• Set exercise
Rewrite the records from the line containing "Select Bonsai Tree's Build Status cell" through the end of the records as a numbered list, skipping blank lines and leaving out the pictures.

• The records
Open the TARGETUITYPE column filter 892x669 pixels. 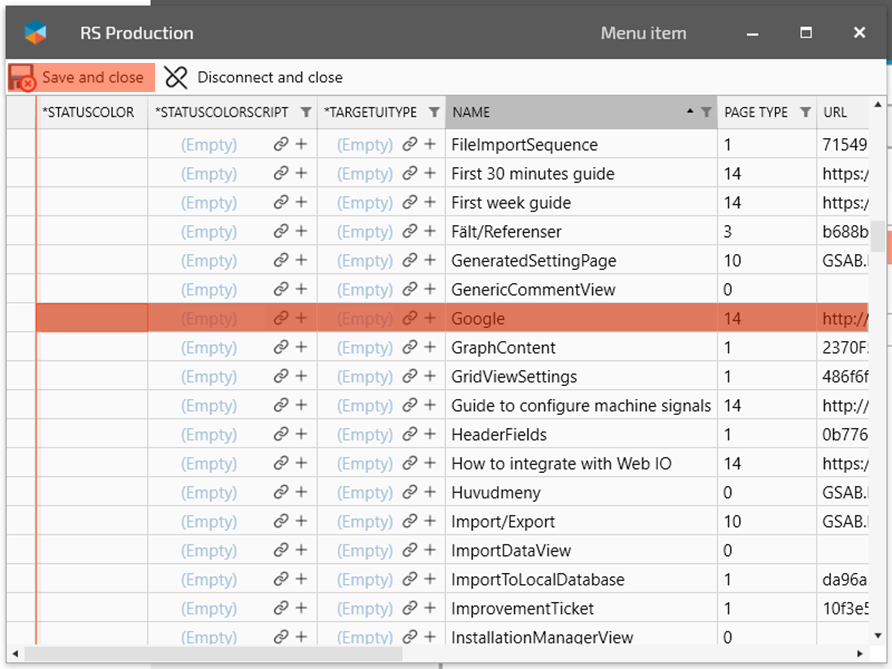coord(434,113)
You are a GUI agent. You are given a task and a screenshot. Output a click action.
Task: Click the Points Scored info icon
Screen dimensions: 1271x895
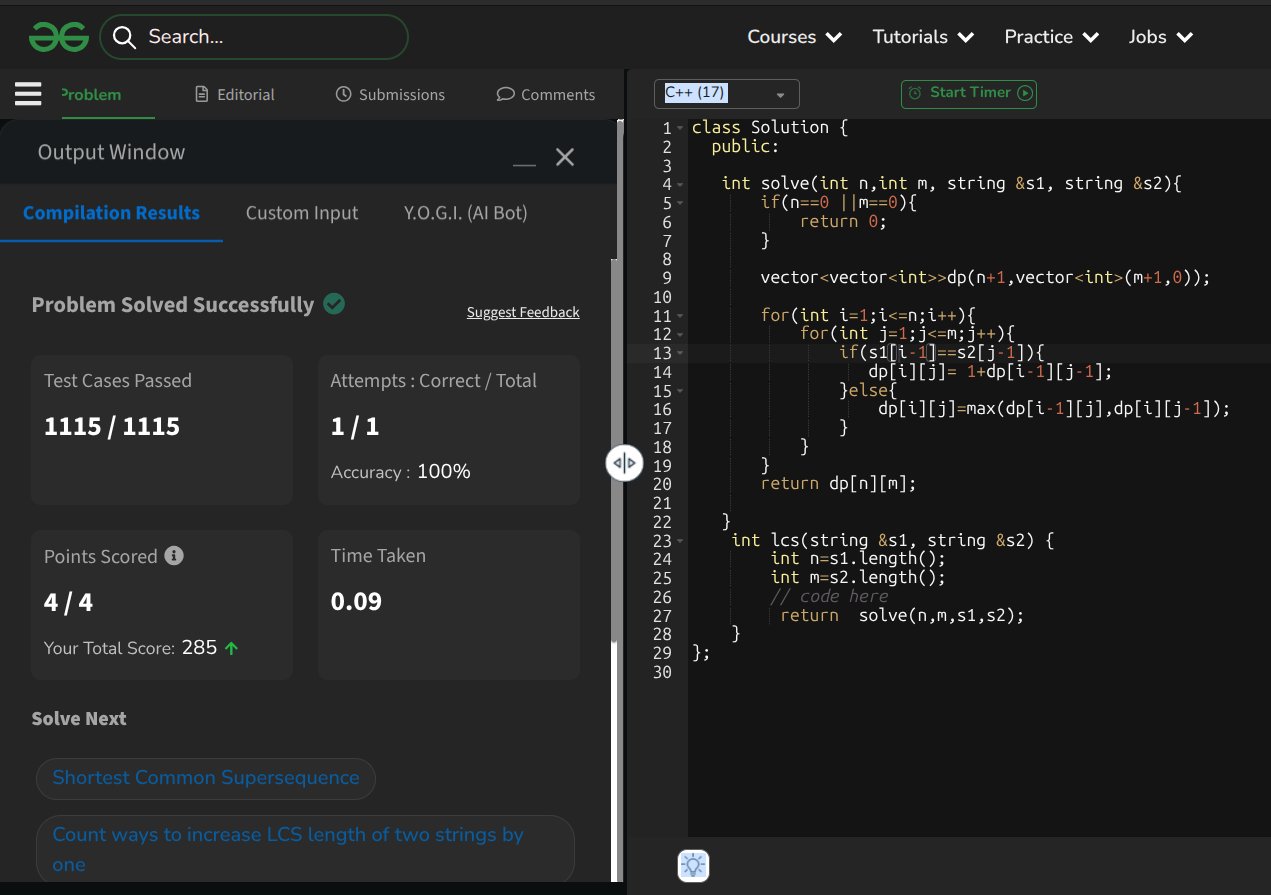(x=174, y=555)
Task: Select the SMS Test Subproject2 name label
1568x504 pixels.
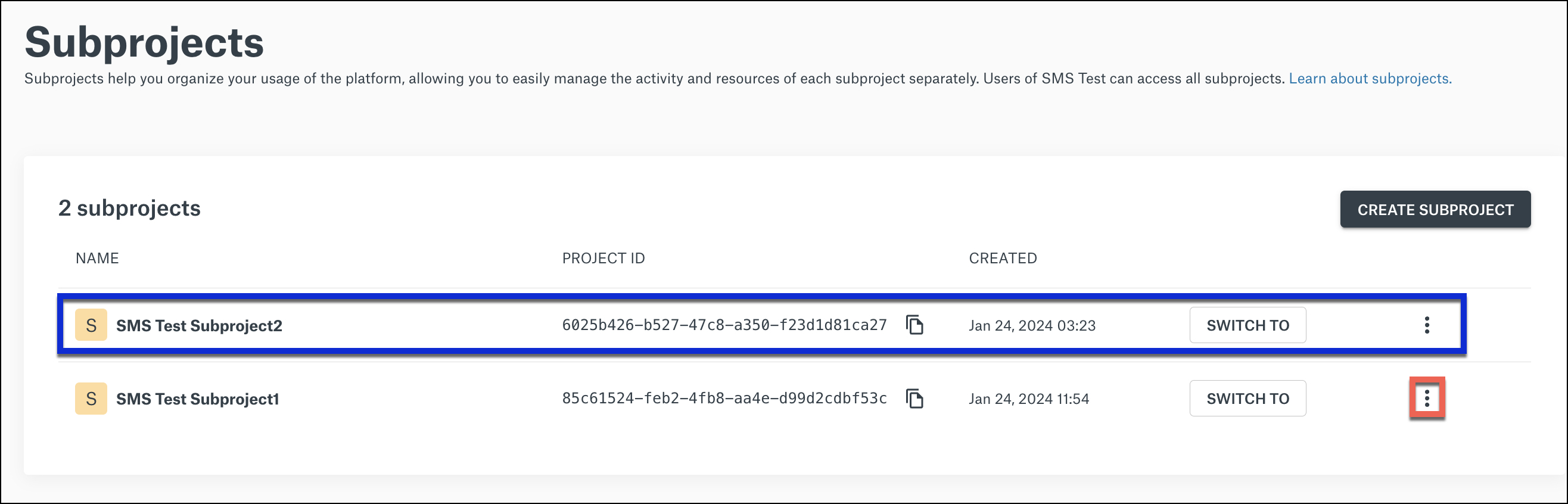Action: [x=200, y=325]
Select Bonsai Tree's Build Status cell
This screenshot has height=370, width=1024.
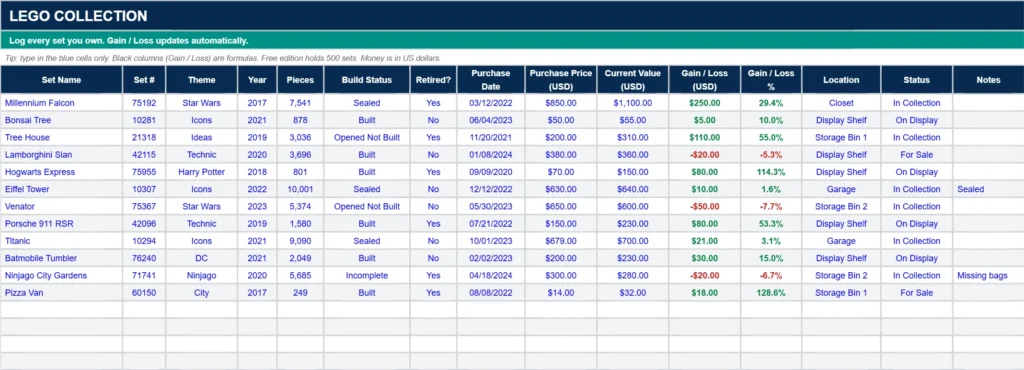coord(367,120)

• Written response
1. Select Bonsai Tree's Build Status cell
2. This screenshot has height=370, width=1024.
3. coord(367,120)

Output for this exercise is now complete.